I cant find the Average Force exerted, help please?

[Aenion]

Homework Statement

A 75Kg man jumps from a window 1.0m above the side walk.

if the man jumps with his knees and ankles locked, the only cushion for his fall is approximately 0.50cm in the pads of his feet. Calculate the average force exerted on him by the ground in this situation.

I've tried many ways to get the answer but i seem to get quite there. I know the answer is 1.5 X 10^5

 

[PhanthomJay]

Which ways have you tried? Please show one of them, using energy methods or Newtons's laws and the kinematic equations. Welcome to PF!

 

[Aenion]

Well I thought maybe at fist i could use the work-Kinetic energy thm. and solve for the force but the force i was solving by using F(delta X) = 1/2MVf^2 was the force of the man on the ground (726N). Then i looked at it if the man was standing stationary on the ground he would then be currently at an equilibrium. So I concluded that the ground must have exerted a force of 726N plus the amt. of force exerted on the .005m of cushion on his feet.

now I just don't know how to add in the amt. of force used on the cushion.

and thanks it seems like a wonderful site ^^

 

[PhanthomJay]

Well I thought maybe at fist i could use the work-Kinetic energy thm. and solve for the force but the force i was solving by using F(delta X) = 1/2MVf^2 was the force of the man on the ground (726N). Then i looked at it if the man was standing stationary on the ground he would then be currently at an equilibrium. So I concluded that the ground must have exerted a force of 726N plus the amt. of force exerted on the .005m of cushion on his feet.

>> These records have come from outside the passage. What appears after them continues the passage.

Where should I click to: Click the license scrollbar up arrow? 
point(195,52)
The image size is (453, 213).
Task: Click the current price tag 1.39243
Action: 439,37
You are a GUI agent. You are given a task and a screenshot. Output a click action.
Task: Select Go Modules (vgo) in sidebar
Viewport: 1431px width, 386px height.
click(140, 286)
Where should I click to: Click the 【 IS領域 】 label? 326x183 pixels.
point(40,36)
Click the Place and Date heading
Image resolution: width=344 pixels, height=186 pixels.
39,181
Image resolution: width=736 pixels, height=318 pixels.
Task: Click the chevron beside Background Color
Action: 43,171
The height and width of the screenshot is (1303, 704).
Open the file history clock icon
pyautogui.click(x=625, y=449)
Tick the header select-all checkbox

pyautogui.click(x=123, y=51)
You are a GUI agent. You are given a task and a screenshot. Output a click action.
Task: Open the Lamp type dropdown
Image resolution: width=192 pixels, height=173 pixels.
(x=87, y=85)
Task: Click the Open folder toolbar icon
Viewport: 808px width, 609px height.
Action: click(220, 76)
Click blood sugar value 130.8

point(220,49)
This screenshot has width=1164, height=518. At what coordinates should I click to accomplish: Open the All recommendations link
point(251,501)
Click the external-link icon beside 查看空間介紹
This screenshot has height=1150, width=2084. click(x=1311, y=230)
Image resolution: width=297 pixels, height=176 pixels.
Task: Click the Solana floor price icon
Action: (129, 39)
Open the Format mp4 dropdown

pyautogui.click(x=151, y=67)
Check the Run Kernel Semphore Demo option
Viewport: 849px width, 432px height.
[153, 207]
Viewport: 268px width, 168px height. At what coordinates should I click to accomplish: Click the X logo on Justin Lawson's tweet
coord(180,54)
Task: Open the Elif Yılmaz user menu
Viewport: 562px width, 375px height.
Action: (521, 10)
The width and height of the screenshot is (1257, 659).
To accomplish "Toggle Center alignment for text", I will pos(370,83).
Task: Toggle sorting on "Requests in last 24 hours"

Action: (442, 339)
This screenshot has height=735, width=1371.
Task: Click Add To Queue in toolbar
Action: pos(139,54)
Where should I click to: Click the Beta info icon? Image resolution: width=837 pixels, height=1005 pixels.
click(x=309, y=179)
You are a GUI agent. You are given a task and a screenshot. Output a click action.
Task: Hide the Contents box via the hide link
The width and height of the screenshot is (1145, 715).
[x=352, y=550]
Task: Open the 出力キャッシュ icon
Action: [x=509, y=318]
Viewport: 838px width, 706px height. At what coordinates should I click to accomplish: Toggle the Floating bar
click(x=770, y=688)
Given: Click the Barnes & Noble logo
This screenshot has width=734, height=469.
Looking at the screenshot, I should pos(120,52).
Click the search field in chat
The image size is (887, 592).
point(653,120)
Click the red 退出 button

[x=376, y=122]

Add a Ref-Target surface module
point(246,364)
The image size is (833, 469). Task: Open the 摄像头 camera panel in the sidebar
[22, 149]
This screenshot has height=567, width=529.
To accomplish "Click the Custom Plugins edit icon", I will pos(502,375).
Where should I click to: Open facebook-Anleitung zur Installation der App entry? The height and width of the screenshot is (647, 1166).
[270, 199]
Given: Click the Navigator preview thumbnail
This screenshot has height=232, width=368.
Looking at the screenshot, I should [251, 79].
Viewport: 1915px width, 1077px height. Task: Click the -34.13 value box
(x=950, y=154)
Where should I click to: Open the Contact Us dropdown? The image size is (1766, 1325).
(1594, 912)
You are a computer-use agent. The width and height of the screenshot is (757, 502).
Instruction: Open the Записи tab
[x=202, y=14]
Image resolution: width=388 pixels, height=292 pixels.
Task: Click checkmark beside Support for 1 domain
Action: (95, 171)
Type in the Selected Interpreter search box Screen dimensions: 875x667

now I just don't know how to add in the amt. of force used on the cushion.

and thanks it seems like a wonderful site ^^

You can use the work energy theorem if you apply it correctly, but are you familiar with the more general conservation of total energy principle? When using the work energy theorem, you need to consider the work done by all forces, including gravity and the ground contact forces, starting at the beginning when the man jumps, and ending after he comes to a stop. When using conservation of energy, with the same beginning and end points, then the work done by gravity is already built into the equation in PE terms, so you just need to calculate work done by the ground contact force.

 

[Aenion]

You can use the work energy theorem if you apply it correctly, but are you familiar with the more general conservation of total energy principle? When using the work energy theorem, you need to consider the work done by all forces, including gravity and the ground contact forces, starting at the beginning when the man jumps, and ending after he comes to a stop. When using conservation of energy, with the same beginning and end points, then the work done by gravity is already built into the equation in PE terms, so you just need to calculate work done by the ground contact force.

Yes I believe I am are you talking about PEi + KEi = PEf + KEf ?
but i do see what you are saying and how i didnt account for the work done by the ground.
In order to find the force exerted by the ground though isn't it possible for me to set the man's force of 726N equal to the work done by the ground (726N = Fgr(delta X))

726N = Fgr(.005m)
726/.005 = Fgr
145200N = Fgr​

which you can round to 1.5 X 10^5

 

[PhanthomJay]

Yes I believe I am are you talking about PEi + KEi = PEf + KEf ?

When forces besides gravity are acting, W_ground + PEi + KEi = PEf + KEf

but i do see what you are saying and how i didnt account for the work done by the ground.
In order to find the force exerted by the ground though isn't it possible for me to set the man's force of 726N equal to the work done by the ground (726N = Fgr(delta X))

726N = Fgr(.005m)
726/.005 = Fgr
145200N = Fgr​

which you can round to 1.5 X 10^5

I don't know where your 726 N comes from, and you can't set force equal to work, they are different units. And you are not looking for the work done by the man, you are looking for the work done on the man. If you use the Work-Energy theorem, then W_gravity + W_ground = KE_final - KE_initial, where the KE terms are zero at the beginning and end of the motion.

 

[Aenion]

No, I'm sorry your right i meant Wman = WGround

Which would then still be

Wman = Wground
726N(1m) = Fground(.005m)
726/.005 = Fground
145200 = Fground

and that can be rounded to 1.5 X 10^5

Which after i Re read your comment i saw that you had already stated that the work of the man is equal to the work of the ground

Thank you very much for your help on this ^^

 

[PhanthomJay]

OK, but the work done by gravity on the man is 75(9.8)(1.005) = 739 joules, making the average force of the ground on him 1.478 X 10^5 J, which rounds to the correct answer.